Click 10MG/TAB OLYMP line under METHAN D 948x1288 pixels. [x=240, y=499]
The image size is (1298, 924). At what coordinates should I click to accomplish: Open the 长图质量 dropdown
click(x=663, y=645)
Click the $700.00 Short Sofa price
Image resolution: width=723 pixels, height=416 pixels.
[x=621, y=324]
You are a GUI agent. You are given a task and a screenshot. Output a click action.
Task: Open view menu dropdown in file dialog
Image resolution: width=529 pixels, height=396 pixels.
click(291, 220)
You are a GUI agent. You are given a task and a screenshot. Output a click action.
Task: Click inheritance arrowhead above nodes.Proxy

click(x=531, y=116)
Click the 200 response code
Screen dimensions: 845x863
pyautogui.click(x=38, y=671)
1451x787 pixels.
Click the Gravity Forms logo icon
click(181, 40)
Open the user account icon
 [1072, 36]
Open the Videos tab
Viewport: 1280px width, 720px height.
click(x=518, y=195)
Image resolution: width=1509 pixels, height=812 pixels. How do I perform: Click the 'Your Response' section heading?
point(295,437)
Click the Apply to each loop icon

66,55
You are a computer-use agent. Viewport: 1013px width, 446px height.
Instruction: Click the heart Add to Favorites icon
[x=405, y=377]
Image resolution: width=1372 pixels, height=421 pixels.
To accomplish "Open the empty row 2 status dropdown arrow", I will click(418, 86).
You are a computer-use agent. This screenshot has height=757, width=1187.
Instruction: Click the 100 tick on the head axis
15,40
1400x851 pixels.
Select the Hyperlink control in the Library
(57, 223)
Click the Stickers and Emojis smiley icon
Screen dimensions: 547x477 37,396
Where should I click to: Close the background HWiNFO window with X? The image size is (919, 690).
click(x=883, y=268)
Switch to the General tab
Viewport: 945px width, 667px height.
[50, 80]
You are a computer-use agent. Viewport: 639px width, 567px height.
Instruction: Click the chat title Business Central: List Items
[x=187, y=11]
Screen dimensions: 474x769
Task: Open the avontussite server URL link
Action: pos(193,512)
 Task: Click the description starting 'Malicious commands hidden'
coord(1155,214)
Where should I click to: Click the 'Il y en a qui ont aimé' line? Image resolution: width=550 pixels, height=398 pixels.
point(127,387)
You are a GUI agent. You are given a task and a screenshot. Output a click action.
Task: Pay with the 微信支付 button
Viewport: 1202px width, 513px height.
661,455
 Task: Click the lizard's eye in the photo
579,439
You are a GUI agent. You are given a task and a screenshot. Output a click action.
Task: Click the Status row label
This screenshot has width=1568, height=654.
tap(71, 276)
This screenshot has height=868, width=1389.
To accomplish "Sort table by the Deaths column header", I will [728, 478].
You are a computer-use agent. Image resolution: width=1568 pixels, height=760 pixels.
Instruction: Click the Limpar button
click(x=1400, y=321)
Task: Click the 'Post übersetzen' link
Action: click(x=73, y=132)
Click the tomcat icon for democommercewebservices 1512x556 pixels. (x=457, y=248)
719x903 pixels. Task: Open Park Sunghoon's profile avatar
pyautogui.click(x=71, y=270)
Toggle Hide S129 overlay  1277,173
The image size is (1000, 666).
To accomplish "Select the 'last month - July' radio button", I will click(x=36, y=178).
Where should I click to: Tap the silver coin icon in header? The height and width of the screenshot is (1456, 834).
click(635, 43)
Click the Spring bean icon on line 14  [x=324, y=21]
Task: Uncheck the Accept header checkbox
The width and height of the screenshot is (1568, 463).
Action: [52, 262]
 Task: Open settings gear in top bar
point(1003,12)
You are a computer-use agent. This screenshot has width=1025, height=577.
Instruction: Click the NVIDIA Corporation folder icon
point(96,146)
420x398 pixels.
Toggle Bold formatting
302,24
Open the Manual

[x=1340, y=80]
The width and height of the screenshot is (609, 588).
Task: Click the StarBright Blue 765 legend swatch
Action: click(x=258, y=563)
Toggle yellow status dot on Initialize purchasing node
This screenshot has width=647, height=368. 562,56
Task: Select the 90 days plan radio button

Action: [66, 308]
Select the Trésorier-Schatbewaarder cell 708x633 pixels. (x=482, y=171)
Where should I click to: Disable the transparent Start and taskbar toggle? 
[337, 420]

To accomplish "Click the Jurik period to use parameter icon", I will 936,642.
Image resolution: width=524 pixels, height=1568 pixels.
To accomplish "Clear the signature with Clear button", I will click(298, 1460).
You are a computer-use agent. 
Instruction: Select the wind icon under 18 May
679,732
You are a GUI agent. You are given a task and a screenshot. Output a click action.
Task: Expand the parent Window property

----------

(WORK TASK): Which lines in the data above contain "computer"? Show each one.

(RESULT):
You are a computer-use agent. Viewport: 1013px width, 446px height.
You are a computer-use agent. This screenshot has height=757, width=1187.
You are a computer-use agent. Viewport: 639px width, 567px height.
You are a computer-use agent. Image resolution: width=1568 pixels, height=760 pixels.
You are a computer-use agent. This screenshot has width=1025, height=577.
You are a computer-use agent. 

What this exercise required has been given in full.